Items from a dataset

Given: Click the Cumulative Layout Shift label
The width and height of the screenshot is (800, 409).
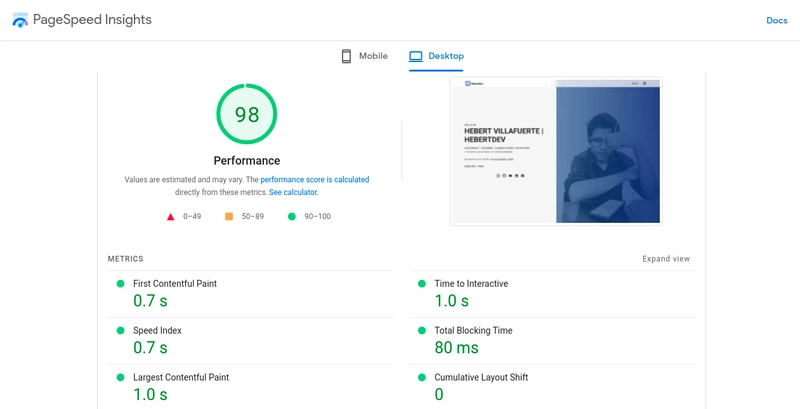Looking at the screenshot, I should 480,377.
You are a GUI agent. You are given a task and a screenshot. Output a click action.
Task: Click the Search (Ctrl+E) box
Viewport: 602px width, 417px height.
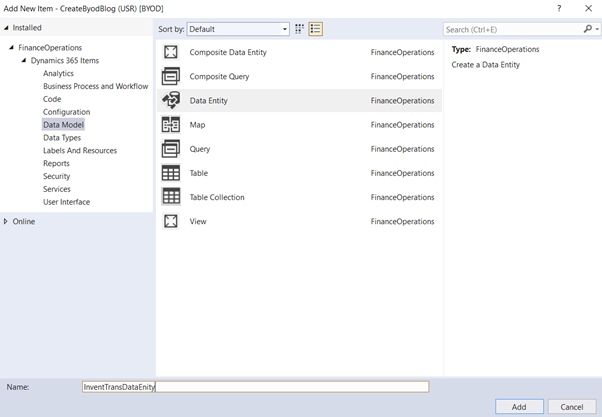point(512,29)
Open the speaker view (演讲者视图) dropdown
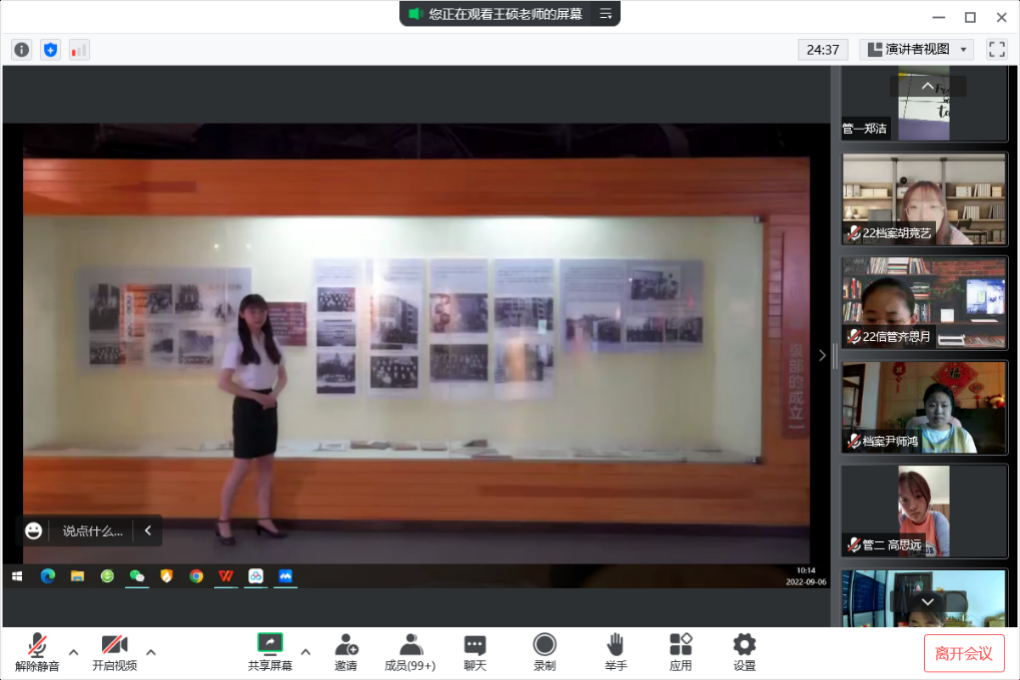The width and height of the screenshot is (1020, 680). point(916,49)
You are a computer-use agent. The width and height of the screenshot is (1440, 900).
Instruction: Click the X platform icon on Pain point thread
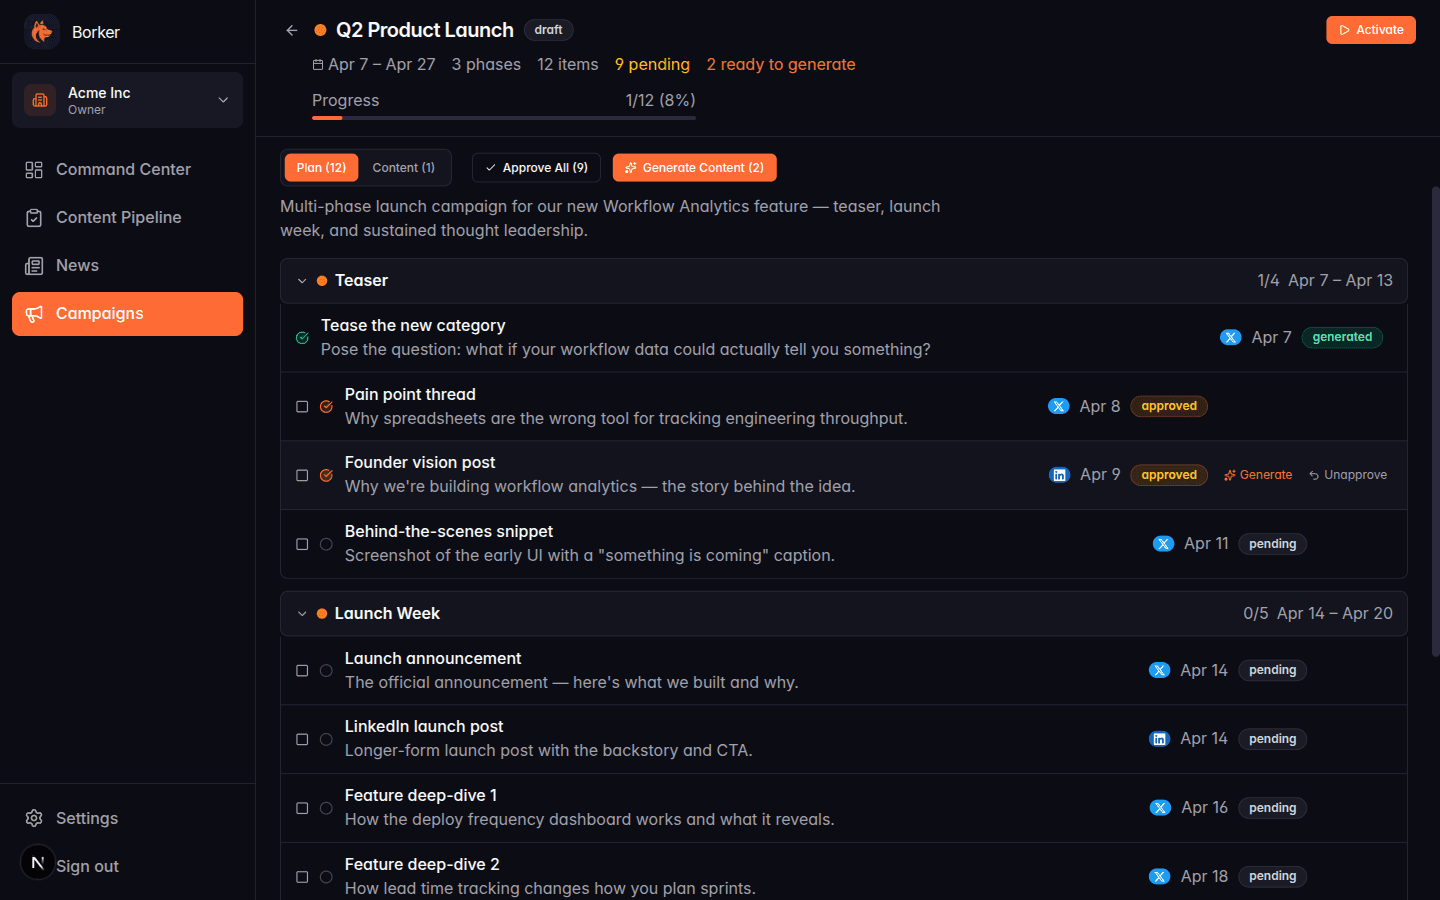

» **Task goal**: Each line above should be written out again exactly, without any image.

» **Expected output**:
Given: Click the Cumulative Layout Shift label
The width and height of the screenshot is (800, 409).
Looking at the screenshot, I should 480,377.
You are a GUI agent. You are given a task and a screenshot. Output a click action.
Task: Click the Search (Ctrl+E) box
Viewport: 602px width, 417px height.
point(512,29)
Open the speaker view (演讲者视图) dropdown
The width and height of the screenshot is (1020, 680). point(916,49)
You are a computer-use agent. The width and height of the screenshot is (1440, 900).
Instruction: Click the X platform icon on Pain point thread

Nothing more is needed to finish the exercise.